While you will want to take a checklist on your Gemba Walk, remember that the main objective of the Gemba is to observe the work area, noting what goes on there: how it happens, who is doing what and how are they doing it, what machinery is operating, what materials workers are using, and noting workflow processes and safety protocols. You want to go the Gemba with an open mind to observe and to listen, glancing at your checklist if need be while you are there for ideas or to refresh your memory about an aspect of the work on which you choose to focus.

The Form

Many examples of Gemba checklists exist on the Internet. You can use them as a guide but researchers suggest it is best to develop a tailored checklist using Seven Wastes and 4M guidelines.

Seven Wastes:

  1. Delay, waiting, or time spent in a queue no value being added

  2. Producing more than need

  3. Over processing or undertaking non-value added activity

  4. Transportation

  5. Unnecessary movement or motion

  6. Inventory

  7. Production of defects

The questions you ask yourself and workstation personnel should be open ended to allow for any response, even (and especially) answers you may not expect to hear.
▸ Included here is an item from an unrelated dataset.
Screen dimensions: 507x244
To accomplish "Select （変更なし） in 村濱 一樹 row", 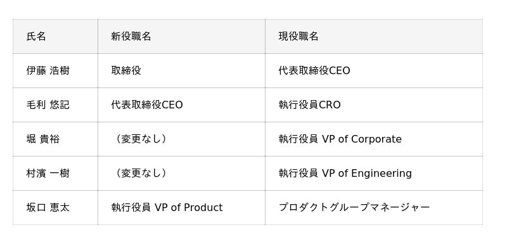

As an example, based on the Seven Wastes, you can ask “Are people spending time waiting at a queue with no value added?” Or “Is there unnecessary movement or motion at the workstation?”


Method: using the inventory management system to establish what is needed and what inventory stock levels impacts this

Manpower: the ideal number of people it will take to perform the work and what positions should they be in

Machine: do you have everything you need to insure the safety of the employees while maximizing the efficiency and productivity of the department? Do all employees have access to the tools and equipment they need?

Materials: do you have the materials to perform all parts of production and are they located conveniently?

Questions based on the 4 M might include: “Do workers have the correct tools (or machines) to perform the job?” and “Are there any abnormal conditions like leaks, safety concerns, hazardous situations, or dirt?”


A checklist makes Gemba Walk results measurable. Use it as mental prep before going out on the shop floor. By following this simple protocol, you can see progress:

  1. Ask the question.

  2. Note the answer.

  3. Suggest a solution.

  4. Implement the solution.

  5. Check on progress.

Measuring the results can take the form of a graph, a chart, statistics, or a spreadsheet. The point is to keep on top of problems, do the Gemba Walks regularly and consistently, and document solutions. This allows you to see how a chart or spreadsheet happens in real life, and how what you noted mentally and massaged into a management tool actually pans out and results in improvements on the shop floor. Regular Gemba Walks can also ward off potential problems that you or workstation personnel may observe are developing.


Gemba Walks have fostered some substantial, if not earth-shaking, results in manufacturing and elsewhere. In one instance, a company exec found that the kaizen (continuous improvement) changes his workers were implementing not only were not working, but also were causing serious problems.

In most cases, a Gemba Walk will not take you that far out of your element. But observing real-world activities does mean getting out of your executive chair and walking onto the factory floor.

Real-world experience is often only a few steps away. Take those few steps and use the checklist you created. By noting problems, suggesting and implementing changes, and measuring improvements, you will find the checklist is a valuable tool.